#### Work order:
In the entries below, find the line with "Where should I click to: Open the" and print exactly every line from there up to and including the line with "Task: Open the UTF-8", with no other lines.
Content starts
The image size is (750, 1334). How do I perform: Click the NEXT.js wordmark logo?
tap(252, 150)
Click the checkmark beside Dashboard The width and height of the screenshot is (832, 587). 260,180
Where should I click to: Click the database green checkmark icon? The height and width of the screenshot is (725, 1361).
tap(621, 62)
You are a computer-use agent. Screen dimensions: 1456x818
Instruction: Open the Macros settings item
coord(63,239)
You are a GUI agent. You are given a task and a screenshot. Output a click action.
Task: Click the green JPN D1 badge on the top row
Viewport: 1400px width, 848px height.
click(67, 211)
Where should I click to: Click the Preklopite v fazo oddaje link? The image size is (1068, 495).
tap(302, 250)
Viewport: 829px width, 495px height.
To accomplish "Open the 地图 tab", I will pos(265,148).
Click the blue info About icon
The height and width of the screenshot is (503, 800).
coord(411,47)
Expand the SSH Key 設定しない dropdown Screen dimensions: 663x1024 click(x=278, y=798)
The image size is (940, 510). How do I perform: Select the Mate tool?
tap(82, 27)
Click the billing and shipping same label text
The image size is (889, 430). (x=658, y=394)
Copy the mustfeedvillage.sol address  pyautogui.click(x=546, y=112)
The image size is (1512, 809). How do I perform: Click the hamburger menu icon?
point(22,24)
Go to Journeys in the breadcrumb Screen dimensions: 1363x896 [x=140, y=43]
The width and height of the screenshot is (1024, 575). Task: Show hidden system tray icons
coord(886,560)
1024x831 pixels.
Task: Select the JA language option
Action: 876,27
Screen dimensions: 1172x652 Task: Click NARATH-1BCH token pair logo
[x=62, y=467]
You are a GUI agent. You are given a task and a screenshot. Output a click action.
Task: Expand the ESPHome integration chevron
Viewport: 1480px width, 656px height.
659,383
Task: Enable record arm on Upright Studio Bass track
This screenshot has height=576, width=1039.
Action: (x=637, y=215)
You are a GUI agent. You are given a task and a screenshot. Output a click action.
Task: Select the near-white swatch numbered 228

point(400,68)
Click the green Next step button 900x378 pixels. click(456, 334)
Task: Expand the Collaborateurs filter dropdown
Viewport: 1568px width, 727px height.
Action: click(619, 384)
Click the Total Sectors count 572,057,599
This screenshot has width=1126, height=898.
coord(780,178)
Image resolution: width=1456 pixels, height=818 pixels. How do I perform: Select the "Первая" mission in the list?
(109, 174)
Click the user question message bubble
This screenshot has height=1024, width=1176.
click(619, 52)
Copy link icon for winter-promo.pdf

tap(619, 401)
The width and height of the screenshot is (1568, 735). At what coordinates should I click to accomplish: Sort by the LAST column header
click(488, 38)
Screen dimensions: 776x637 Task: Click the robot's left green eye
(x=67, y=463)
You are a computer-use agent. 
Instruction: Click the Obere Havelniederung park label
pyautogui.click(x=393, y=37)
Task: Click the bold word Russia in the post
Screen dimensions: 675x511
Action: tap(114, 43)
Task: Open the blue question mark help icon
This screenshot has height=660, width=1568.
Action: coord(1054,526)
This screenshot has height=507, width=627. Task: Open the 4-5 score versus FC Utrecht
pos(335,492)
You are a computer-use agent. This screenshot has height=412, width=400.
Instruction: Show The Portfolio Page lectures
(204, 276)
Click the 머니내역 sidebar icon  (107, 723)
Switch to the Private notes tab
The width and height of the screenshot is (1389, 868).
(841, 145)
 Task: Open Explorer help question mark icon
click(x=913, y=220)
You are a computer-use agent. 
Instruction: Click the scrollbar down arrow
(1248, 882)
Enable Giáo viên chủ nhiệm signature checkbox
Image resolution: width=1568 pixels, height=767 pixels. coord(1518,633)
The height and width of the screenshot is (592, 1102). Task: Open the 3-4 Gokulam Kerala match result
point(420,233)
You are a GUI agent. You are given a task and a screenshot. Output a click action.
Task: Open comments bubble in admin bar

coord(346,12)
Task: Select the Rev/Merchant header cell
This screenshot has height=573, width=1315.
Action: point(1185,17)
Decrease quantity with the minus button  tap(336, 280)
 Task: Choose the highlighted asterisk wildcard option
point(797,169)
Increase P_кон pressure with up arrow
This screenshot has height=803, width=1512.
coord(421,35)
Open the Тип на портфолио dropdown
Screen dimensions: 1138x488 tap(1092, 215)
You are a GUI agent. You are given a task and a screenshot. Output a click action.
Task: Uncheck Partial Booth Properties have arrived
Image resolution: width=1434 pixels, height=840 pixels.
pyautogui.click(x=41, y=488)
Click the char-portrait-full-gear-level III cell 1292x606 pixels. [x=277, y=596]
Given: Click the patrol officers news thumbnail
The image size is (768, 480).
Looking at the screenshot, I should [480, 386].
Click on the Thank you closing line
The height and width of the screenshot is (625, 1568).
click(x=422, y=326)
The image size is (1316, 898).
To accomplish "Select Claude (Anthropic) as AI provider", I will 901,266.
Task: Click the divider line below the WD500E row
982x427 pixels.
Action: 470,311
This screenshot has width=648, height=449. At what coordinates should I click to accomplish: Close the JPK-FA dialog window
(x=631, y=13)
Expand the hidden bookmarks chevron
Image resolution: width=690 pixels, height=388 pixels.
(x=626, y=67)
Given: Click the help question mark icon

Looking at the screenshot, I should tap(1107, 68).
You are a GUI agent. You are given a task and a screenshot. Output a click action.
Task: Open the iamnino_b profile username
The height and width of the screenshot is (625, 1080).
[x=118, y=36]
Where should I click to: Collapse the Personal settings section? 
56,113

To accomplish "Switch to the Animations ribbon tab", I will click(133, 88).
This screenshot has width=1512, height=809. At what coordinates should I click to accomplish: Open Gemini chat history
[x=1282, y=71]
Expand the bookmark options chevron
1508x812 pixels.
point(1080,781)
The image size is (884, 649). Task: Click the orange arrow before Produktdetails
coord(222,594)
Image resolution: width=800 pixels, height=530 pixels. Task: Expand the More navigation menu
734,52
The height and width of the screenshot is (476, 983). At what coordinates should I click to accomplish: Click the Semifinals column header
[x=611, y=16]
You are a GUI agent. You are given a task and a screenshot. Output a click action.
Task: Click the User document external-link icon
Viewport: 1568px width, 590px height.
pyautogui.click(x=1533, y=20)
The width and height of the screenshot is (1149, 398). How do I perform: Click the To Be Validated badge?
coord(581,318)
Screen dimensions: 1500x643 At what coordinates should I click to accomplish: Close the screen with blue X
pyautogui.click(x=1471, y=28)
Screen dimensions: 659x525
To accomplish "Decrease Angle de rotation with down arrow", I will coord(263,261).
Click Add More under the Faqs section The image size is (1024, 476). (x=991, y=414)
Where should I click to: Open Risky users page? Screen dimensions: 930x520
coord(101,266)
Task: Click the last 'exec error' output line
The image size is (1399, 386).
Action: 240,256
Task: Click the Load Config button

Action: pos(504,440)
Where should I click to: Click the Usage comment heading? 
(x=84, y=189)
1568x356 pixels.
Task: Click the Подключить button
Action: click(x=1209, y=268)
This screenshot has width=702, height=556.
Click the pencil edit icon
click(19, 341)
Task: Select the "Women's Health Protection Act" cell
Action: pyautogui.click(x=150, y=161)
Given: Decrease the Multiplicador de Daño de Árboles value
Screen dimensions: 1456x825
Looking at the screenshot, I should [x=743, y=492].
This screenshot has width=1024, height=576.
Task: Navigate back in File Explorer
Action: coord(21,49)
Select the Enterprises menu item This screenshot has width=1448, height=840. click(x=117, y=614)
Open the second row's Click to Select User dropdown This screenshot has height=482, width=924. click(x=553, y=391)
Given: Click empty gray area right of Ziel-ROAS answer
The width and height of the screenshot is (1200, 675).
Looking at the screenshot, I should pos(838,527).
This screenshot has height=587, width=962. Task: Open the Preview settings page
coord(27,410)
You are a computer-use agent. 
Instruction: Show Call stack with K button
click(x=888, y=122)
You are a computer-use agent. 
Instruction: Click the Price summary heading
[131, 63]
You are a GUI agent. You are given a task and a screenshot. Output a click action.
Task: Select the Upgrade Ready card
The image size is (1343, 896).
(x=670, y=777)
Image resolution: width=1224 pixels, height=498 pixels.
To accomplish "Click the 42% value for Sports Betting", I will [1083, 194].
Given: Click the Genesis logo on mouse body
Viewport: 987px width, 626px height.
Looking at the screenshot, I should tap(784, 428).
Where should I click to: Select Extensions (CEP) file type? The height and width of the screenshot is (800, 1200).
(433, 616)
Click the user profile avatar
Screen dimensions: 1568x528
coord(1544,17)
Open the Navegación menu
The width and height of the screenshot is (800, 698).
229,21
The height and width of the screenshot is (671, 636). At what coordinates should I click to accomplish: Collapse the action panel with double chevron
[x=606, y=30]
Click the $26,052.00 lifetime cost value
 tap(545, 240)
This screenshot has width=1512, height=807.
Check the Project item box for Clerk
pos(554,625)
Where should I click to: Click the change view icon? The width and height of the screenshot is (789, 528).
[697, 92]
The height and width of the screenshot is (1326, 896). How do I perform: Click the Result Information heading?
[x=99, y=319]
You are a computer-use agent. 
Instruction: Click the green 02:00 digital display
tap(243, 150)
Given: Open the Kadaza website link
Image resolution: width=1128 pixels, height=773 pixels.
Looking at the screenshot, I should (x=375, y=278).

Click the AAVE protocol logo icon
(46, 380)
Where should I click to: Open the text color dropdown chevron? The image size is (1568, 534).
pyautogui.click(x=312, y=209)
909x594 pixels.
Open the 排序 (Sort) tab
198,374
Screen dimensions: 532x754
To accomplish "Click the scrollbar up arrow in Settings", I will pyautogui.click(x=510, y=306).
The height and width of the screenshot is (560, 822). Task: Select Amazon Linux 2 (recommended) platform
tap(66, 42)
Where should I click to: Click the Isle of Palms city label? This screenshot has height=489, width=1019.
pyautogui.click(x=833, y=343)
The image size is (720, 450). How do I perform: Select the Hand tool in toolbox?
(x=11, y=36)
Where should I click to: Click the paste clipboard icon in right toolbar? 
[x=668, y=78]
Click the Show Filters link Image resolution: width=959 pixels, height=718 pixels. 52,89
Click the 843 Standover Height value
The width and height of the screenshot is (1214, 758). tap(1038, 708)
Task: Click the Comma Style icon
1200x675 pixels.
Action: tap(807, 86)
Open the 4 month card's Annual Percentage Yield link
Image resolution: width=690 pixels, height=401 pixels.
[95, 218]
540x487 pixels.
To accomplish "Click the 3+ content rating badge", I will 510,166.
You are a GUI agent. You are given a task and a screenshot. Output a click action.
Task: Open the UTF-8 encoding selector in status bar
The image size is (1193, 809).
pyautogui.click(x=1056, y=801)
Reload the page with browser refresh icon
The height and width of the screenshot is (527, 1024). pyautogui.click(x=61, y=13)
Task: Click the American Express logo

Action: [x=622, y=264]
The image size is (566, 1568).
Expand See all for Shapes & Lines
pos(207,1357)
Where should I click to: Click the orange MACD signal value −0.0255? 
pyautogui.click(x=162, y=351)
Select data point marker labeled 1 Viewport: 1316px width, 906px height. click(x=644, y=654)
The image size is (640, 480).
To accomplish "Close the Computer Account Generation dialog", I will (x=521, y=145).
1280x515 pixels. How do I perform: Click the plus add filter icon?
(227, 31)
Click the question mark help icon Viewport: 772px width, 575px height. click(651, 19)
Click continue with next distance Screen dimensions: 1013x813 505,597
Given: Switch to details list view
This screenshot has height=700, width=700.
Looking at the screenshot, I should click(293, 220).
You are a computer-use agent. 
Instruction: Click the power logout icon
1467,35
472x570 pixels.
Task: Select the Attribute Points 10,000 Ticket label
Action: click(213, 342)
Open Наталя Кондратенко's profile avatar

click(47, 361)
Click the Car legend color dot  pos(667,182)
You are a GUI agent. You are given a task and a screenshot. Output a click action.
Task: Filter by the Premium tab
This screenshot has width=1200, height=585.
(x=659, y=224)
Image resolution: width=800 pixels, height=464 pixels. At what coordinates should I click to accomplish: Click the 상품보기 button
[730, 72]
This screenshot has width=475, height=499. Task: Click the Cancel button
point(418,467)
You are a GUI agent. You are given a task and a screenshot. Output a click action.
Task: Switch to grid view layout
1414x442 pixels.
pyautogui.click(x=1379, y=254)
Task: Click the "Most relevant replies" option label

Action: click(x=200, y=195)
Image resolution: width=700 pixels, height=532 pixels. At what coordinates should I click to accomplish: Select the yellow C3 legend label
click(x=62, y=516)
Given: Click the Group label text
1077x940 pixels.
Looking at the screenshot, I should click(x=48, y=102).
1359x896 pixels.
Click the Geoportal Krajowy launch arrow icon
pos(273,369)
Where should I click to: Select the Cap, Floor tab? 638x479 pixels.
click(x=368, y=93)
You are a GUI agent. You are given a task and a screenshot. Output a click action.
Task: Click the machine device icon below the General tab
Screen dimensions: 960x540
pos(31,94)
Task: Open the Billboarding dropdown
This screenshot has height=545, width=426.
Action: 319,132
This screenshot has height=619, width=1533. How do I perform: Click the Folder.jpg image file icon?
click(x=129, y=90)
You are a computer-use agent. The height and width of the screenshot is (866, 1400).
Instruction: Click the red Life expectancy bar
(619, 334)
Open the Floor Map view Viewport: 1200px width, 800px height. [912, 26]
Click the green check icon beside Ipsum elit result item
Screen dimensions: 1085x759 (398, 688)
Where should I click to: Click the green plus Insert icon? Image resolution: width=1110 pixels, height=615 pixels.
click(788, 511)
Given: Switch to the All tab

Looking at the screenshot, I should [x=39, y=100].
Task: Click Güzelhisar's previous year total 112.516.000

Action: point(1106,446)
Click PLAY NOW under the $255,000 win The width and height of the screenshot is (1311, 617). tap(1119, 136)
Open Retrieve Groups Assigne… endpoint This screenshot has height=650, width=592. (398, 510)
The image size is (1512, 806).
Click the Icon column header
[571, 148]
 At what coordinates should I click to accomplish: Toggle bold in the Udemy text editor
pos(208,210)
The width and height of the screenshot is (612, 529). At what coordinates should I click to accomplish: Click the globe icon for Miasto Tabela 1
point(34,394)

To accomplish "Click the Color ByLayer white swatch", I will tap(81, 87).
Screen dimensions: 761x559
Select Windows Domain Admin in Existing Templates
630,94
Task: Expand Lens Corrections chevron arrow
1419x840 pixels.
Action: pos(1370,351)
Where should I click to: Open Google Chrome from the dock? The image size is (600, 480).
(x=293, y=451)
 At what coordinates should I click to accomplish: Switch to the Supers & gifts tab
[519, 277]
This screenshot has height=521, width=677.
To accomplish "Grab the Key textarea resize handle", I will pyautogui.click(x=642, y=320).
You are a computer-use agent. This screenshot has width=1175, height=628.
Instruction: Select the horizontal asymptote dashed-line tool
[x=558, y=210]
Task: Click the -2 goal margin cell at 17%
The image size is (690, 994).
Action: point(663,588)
Content ends
#### Answer area:
Where should I click to: Open the text color dropdown chevron? The image size is (1568, 534).
pyautogui.click(x=312, y=209)
909x594 pixels.
Open the 排序 (Sort) tab
198,374
Screen dimensions: 532x754
To accomplish "Click the scrollbar up arrow in Settings", I will pyautogui.click(x=510, y=306).
The height and width of the screenshot is (560, 822). Task: Select Amazon Linux 2 (recommended) platform
tap(66, 42)
Where should I click to: Click the Isle of Palms city label? This screenshot has height=489, width=1019.
pyautogui.click(x=833, y=343)
The image size is (720, 450). How do I perform: Select the Hand tool in toolbox?
(x=11, y=36)
Where should I click to: Click the paste clipboard icon in right toolbar? 
[x=668, y=78]
Click the Show Filters link Image resolution: width=959 pixels, height=718 pixels. 52,89
Click the 843 Standover Height value
The width and height of the screenshot is (1214, 758). tap(1038, 708)
Task: Click the Comma Style icon
1200x675 pixels.
Action: tap(807, 86)
Open the 4 month card's Annual Percentage Yield link
Image resolution: width=690 pixels, height=401 pixels.
[95, 218]
540x487 pixels.
To accomplish "Click the 3+ content rating badge", I will 510,166.
You are a GUI agent. You are given a task and a screenshot. Output a click action.
Task: Open the UTF-8 encoding selector in status bar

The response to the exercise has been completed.